MANCHESTER, N.H. — Maurits Cornelis Escher, magician and geek, has had his impossible, twisty-turny worlds reincarnated on “The Simpsons” and by LEGO masterminds. His tessellating patterns of morphing fish and birds have appeared on silk ties for decades.
Now Escher, the extraordinary Dutch graphic artist, has a sweeping exhibition of more than 180 prints and drawings up in “M.C. Escher: Reality and Illusion,” at the Currier Museum of Art. One passionate collector, Paul Firos, donated this trove to the Herakleidon Museum in Athens. It’s a full-to-bursting retrospective that follows the curious peregrinations of Escher’s genius, from his early Italian landscapes with their steep perspectives and canny use of light and shadow to his deep dive into mathematics and illusion.
Escher, who was born in 1898 and died in 1972, was out of synch with his art-world contemporaries. He wasn’t interested in Cubism, social realism, or Abstract Expressionism. In the 1930s, inspired by the mosaics at Alhambra, a Spanish castle, he began to work with tessellations — arrangements of shapes, like the Alhambra tiles, that cover a plane without overlapping or leaving gaps.
Then: What if that plane was curved? How to convey that curve in two dimensions? What tricks of drawing could he use to defy the eye, and create worlds and systems that looked logical but were actually impossible in three dimensions? Escher was making Op Art a quarter century before the Op Artists came on the scene.
No wonder he became so popular. His works are delicious puzzles, tickling at the brain. But is that all they are? “Reality and Illusion” effortlessly conveys the overheated engine of Escher’s intellect. Wandering the exhibit, I found myself searching for a little feeling, a little soul.
Still, the show is terrific fun. Not surprisingly, with his mind for how to put things together, Escher was a master printmaker. His mezzotints sing with subtle tones; the registration in his woodblock prints, often made with several blocks he carved himself, is flawless.
The seeds of his fascinations show up early. In illustrations he made for a philosophical text penned by his friend Adriaan van Stolk in 1921, he mirrored stylized goat forms, and sketched a reflected self-portrait in a sphere. His prints of the architecture and landscapes of Southern Italy set a template for certain later works.
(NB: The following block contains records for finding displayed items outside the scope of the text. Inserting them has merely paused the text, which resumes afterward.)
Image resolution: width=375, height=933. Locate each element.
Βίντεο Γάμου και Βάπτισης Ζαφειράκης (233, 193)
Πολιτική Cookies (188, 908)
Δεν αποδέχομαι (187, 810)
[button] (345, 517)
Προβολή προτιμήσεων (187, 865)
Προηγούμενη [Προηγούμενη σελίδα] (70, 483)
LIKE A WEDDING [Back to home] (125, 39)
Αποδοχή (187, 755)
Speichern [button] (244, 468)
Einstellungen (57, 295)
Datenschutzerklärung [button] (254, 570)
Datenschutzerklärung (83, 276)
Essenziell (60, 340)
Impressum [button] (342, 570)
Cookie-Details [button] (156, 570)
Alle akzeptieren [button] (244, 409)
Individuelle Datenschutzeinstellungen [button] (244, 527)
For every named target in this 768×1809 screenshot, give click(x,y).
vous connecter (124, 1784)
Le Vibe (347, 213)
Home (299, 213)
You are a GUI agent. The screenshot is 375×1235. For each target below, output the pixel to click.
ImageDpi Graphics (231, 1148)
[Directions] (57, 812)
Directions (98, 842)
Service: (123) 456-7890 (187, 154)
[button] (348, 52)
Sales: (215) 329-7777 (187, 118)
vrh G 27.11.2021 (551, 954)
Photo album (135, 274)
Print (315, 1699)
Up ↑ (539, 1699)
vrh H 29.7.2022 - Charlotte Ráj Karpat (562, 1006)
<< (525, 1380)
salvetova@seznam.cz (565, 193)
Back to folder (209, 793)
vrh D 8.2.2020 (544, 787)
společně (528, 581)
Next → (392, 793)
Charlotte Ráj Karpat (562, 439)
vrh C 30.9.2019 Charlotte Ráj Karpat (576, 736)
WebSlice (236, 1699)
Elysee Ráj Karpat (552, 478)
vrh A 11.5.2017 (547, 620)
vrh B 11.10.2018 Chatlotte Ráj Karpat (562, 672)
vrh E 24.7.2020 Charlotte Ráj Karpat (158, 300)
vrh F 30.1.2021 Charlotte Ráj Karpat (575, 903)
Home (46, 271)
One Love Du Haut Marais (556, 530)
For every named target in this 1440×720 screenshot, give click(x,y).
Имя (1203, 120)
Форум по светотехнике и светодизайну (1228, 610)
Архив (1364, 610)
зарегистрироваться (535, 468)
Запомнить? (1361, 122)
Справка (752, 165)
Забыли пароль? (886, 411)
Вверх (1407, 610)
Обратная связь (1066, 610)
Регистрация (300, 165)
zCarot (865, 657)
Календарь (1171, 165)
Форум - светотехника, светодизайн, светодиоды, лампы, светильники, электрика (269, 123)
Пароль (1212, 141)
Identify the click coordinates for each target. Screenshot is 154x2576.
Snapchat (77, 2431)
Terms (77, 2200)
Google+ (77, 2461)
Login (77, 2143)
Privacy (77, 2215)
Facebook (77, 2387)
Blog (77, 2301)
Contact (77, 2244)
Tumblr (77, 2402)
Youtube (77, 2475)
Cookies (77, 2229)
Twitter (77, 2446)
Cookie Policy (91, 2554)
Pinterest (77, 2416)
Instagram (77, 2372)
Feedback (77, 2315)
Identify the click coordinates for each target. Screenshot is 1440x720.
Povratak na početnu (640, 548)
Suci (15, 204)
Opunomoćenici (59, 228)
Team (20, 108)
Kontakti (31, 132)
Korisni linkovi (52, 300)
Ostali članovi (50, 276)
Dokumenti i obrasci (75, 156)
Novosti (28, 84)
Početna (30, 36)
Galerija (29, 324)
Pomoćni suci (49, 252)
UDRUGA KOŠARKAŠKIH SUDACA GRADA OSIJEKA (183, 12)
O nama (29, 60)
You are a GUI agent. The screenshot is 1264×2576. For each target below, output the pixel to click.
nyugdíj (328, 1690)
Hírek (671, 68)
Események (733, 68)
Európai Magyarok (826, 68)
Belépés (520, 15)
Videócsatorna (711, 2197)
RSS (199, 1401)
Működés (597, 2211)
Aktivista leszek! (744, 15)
Then Escher abandoned landscapes. In 1936 he began to experiment with interlocking patterns, and his aesthetic crystallized. “Metamorphosis II,” (1939-40), is a technical and optical feat: In 20 woodblocks across a horizontal scroll stretching roughly 16 feet, he describes a cycle, which begins and ends with text that morphs into a grid, then a chessboard, which leads to a rook-shaped lighthouse and a bridge and a cityscape — it goes on, and includes birds, insects, fish, and farmland. It’s virtuosic.
So are his enchanting circular prints, which investigate non-Euclidean geometry and the representation of space on a curved plane. His “Circle Limit” tessellations look like mandalas in which the pattern shrinks to tiny proportions toward the edges, as if receding.
Escher’s great gift was how he straddled math and art. He was a lay mathematician, and had been a lousy student. In order to understand mathematical propositions, he brought them to life with pictures of animals, people, and places, such as the tessellations of brown and green birds in his woodcut “Air,” their feathers raking neatly into one another.
He pushed at the boundary between two dimensions and three, in lithographs such as “Drawing Hands,” in which one hand draws the other, and “Reptiles,” in which a pattern of crawling lizards comes to life.
Some of his so-called “impossible worlds,” in which Escher employs optical conceits and multiple perspectives, suggest a wearying existentialism. That’s why the “Simpsons” version of “Relativity,” in which Homer and his family rush up and down an Escheresque never-ending staircase, feels so spot-on; the Simpsons never evolve.
On the other hand, the more Escher brings the human experience into his art, and the less his figures are mere cogs in his mathematical wheels, the more penetrating his work becomes.
“Print Gallery,” a marvelous lithograph in which a young man in a gallery regards a print, which depicts a gallery along a waterfront in which a young man. . . You get the picture. Escher made the image on a pin-wheeling grid, and it eddies like a banner in a riptide. It’s his only work here with a narrative as mind-bending as its form.
Then, those self-portraits in spheres suggest another level of inquiry. “Three Spheres II” has one at its center, amid two others, each with a different surface reflecting its surroundings in different ways.
Escher plays with vanishing points — that place beyond which we cannot see, that marker of infinity — all the time, flummoxing our sense of space. A self-portrait is also vanishing point, beyond which the artist cannot see or know himself. None of us can. Here, his investigations push past masterful tricks and puzzles into the nature of consciousness. Here, he begins to plumb mystery.